Former Minister Dion George’s decision to drag DA leader John Steenhuisen to the Public Protector, while simultaneously calling for investigations into Minister Willie Aucamp, represents not principled oversight, but a deeply troubling abuse of process driven by personal ideology and animal rights activism masquerading as environmental governance.
At the centre of this saga lies one issue alone, the DA’s 2023 Federal Congress resolution titled “An End to the Captive Predator Breeding, Captive ‘Canned Lion’ Hunts and Lion Bone Export.” This is a resolution adopted on a demonstrably false premise, aggressively advanced by animal rights activists within the party machinery, and cynically weaponised by Dion George to pursue political vendettas after his removal from office.
A Resolution Built on Falsehoods
The resolution in question rests on the persistent and deliberately misleading claim that so-called “canned hunting” is a widespread illegal practice in South Africa. It is not.
“Canned hunting” is not a legally-defined activity under South African law. Where unethical or illegal practices have occurred historically, they have already been addressed through existing legislation, permitting systems, court rulings, and regulatory reforms. To continue invoking the term as justification for blanket prohibitions is intellectually dishonest and legally illiterate.
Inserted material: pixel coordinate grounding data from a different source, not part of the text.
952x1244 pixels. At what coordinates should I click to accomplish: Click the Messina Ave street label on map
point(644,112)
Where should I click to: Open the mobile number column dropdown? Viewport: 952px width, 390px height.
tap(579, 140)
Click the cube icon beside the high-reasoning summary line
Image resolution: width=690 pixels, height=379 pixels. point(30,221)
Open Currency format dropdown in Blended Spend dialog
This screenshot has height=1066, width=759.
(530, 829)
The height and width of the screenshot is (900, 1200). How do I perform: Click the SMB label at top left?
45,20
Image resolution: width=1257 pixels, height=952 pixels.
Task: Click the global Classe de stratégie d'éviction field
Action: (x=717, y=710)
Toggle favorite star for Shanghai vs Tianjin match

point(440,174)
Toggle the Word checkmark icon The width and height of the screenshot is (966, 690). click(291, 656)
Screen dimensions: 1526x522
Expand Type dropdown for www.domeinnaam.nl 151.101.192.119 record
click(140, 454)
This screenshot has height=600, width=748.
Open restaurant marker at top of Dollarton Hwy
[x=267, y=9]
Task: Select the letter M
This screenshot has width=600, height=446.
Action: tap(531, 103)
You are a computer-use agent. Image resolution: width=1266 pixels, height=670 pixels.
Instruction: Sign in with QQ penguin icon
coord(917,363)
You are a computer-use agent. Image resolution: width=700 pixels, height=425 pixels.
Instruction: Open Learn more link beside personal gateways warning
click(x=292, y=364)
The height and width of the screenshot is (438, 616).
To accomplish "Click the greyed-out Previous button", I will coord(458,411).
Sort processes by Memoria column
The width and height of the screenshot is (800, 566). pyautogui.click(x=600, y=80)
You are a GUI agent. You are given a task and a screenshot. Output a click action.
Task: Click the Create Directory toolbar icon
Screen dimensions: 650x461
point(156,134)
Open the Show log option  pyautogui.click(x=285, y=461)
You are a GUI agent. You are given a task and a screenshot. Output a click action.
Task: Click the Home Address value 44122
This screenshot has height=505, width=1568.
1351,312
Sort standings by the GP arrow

More damningly, the 2023 resolution entirely ignored a separate DA policy position, also adopted, that explicitly calls for support for sustainable hunting in South Africa. That contradiction alone should have raised red flags for any serious policymaker. Instead, Dion George chose to selectively elevate one resolution that aligned with his personal beliefs while suppressing another that reflected evidence-based conservation and rural economic realities.
This was not policy coherence. It was ideological cherry-picking.
The Traverse Le Goff Factor and the Capture of the DA Conference
It is no secret that George’s personal assistant, Traverse Le Goff, was a central driving force behind the 2023 DA Conference resolutions. Nor is it disputed that Le Goff holds entrenched animal rights views fundamentally opposed to sustainable use conservation.
The result was predictable: an internally-driven policy outcome shaped not by science, economics, or South Africa’s conservation success story, but by the same preservationist animal rights doctrine that has failed wildlife across Africa wherever it has been imposed.
That doctrine found a willing champion in Dion George.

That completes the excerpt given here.